• **YOUR INSTRUCTIONS**:
The data below holds a line containing "Click the Add an image icon" and a line containing "Task: Open the All Types filter dropdown"; please quote exactly those two lines and every line between them, and nothing else.

• **RECORDS SHOWN**:
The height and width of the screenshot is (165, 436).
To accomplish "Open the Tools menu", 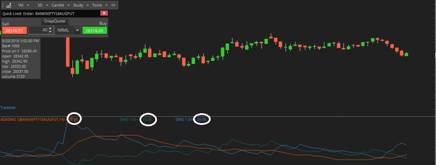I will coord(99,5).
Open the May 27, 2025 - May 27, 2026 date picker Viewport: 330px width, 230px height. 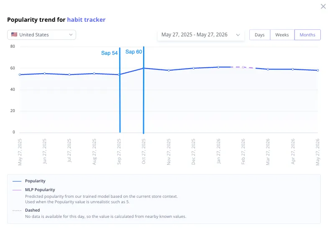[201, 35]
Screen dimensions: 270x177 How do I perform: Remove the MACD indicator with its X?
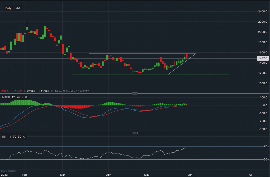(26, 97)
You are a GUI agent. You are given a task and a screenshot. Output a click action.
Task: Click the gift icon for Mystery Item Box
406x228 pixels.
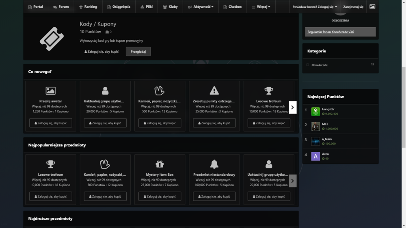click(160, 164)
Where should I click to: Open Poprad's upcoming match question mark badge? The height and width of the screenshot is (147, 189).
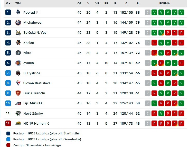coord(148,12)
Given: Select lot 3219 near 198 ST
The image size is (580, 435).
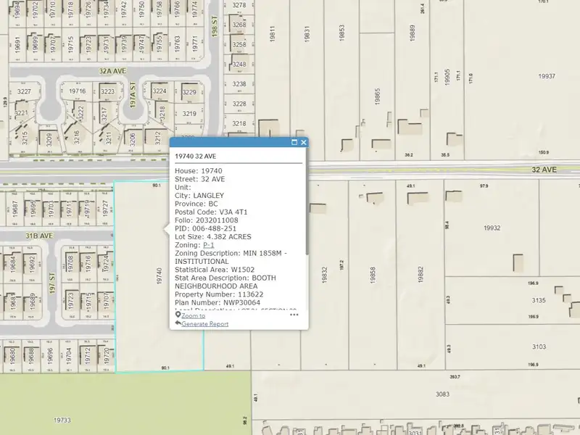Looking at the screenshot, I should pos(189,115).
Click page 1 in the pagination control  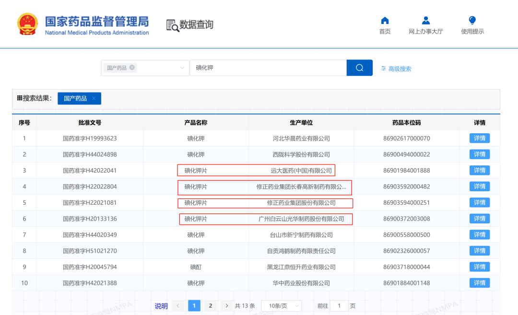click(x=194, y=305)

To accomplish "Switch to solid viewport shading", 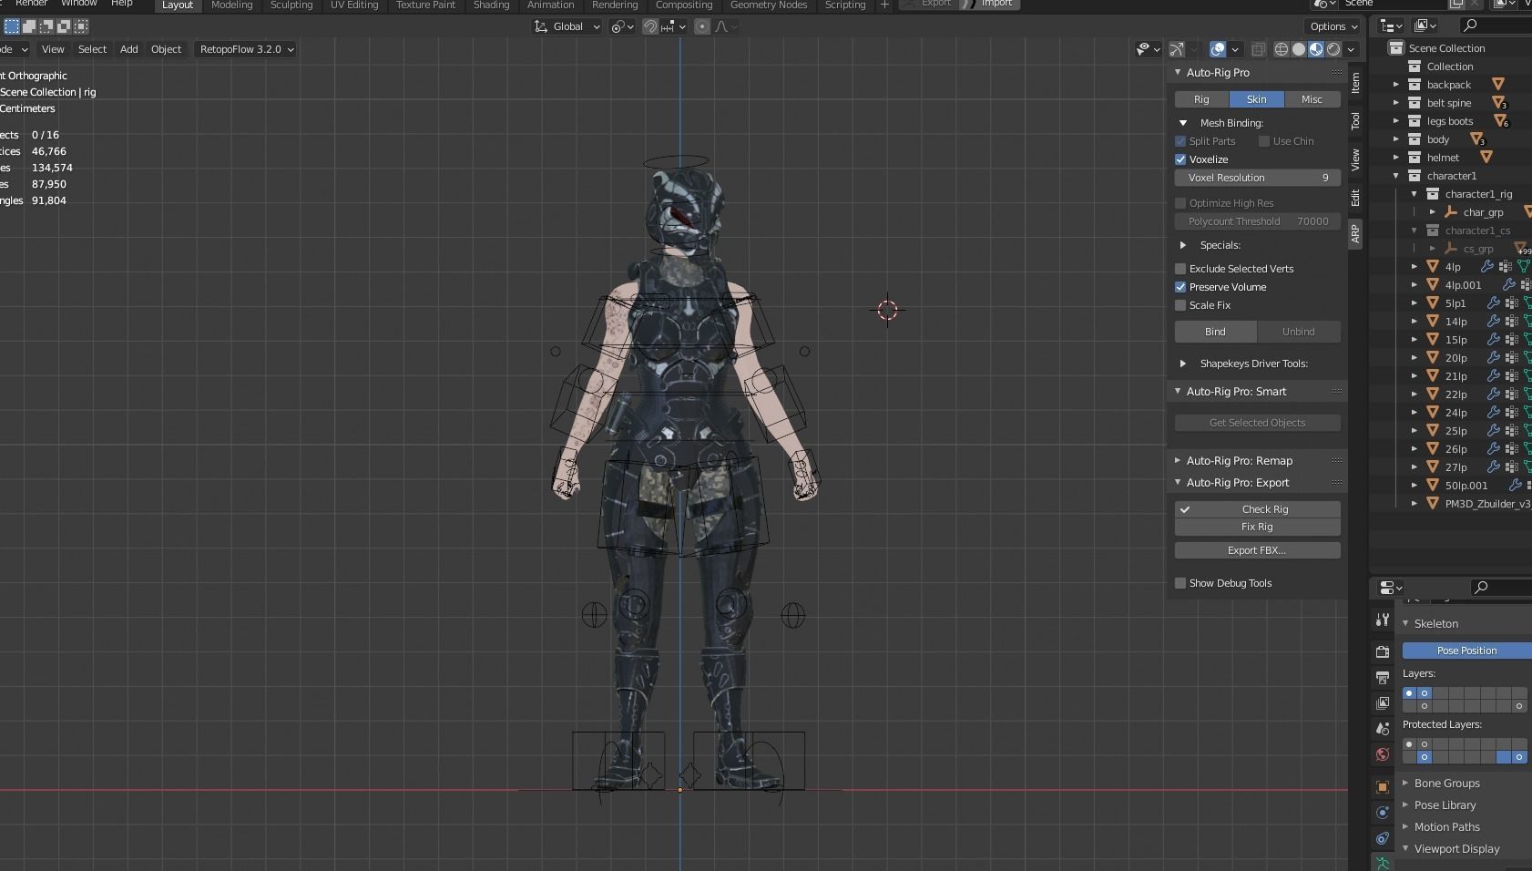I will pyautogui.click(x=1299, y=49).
--
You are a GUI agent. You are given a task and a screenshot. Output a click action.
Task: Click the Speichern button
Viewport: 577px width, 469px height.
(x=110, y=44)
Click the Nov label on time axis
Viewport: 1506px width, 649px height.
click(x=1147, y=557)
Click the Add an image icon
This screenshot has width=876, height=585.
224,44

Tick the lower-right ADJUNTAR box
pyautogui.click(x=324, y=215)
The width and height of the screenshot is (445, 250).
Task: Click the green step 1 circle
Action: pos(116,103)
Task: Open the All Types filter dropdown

• **EXERCISE ANSWER**:
Click the Add an image icon
This screenshot has width=876, height=585.
224,44

Tick the lower-right ADJUNTAR box
pyautogui.click(x=324, y=215)
The width and height of the screenshot is (445, 250).
Task: Click the green step 1 circle
Action: pos(116,103)
Task: Open the All Types filter dropdown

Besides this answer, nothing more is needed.